0.6552375642693428 0.36927073668584154


The loss of sensitivity was compensated by a great reduction in the false positive rate. This was achieved with an automatic penatly that depends on the balance in the data between trues and falses. We can try to improve our fpr by manually setting a penalty.

In [64]:
penalty = {
    0: 10,
    1: 1
}
lr = LogisticRegression(class_weight=penalty)
lr.fit(features,target)
predictions = lr.predict(features)

tpr = recall_score(target, predictions)
fp_filter = (predictions == 1) & (loans_2007["loan_status"] == 0)
fp = len(predictions[fp_filter])
tn_filter = (predictions == 0) & (loans_2007["loan_status"] == 0)
tn = len(predictions[tn_filter])
fpr = fp  / (fp + tn)
print(tpr, fpr)



0.19175494022176795 0.06290591946557803


Now our model is extremely good at avoiding false positives, however, it is also very conservative, considering only 20% of good loans to be good.

To improve our predictions further, let's try a different model: decision trees aggregated using the random forest algorithm.

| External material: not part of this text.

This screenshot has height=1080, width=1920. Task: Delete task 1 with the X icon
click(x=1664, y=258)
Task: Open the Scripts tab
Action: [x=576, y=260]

### Random Forest Algorithm

In [65]:
from sklearn.ensemble import RandomForestClassifier
rf = RandomForestClassifier(class_weight="balanced", random_state=1)
predictions = cross_val_predict(rf, features, target, cv=3)
predictions = pd.Series(predictions)
tpr = recall_score(target, predictions)
fp_filter = (predictions == 1) & (loans_2007["loan_status"] == 0)
fp = len(predictions[fp_filter])
tn_filter = (predictions == 0) & (loans_2007["loan_status"] == 0)
tn = len(predictions[tn_filter])
fpr = fp  / (fp + tn)
print(tpr, fpr)



0.9700799107972495 0.9636722606120435


This isn't better than logistic model - let's try manual penalties again.

In [66]:
penalty = {
    0: 20,
    1: 1
}
rf = RandomForestClassifier(class_weight=penalty, random_state=1)
predictions = cross_val_predict(rf, features, target, cv=3)
predictions = pd.Series(predictions)
tpr = recall_score(target, predictions)
fp_filter = (predictions == 1) & (loans_2007["loan_status"] == 0)
fp = len(predictions[fp_filter])
tn_filter = (predictions == 0) & (loans_2007["loan_status"] == 0)
tn = len(predictions[tn_filter])
fpr = fp  / (fp + tn)
print(tpr, fpr)



0.9733011212290157 0.9693978282329714


It looks like random forest just doesn't help for this type of problem.

## Conclusion
Using logistic regression, we were able to build a model that accepts 20% of the good loans and only accepts 6% of the bad ones. What is the actual default rate?

In [67]:
loans_2007['loan_status'].value_counts(normalize=True)

1    0.856961
0    0.143039
Name: loan_status, dtype: float64

14% of the Loans default, which means our model is better than picking randomly, while being quite conservative on what to grant. As long as the interest rate from our good loans is enough to offset the bad ones, we are good!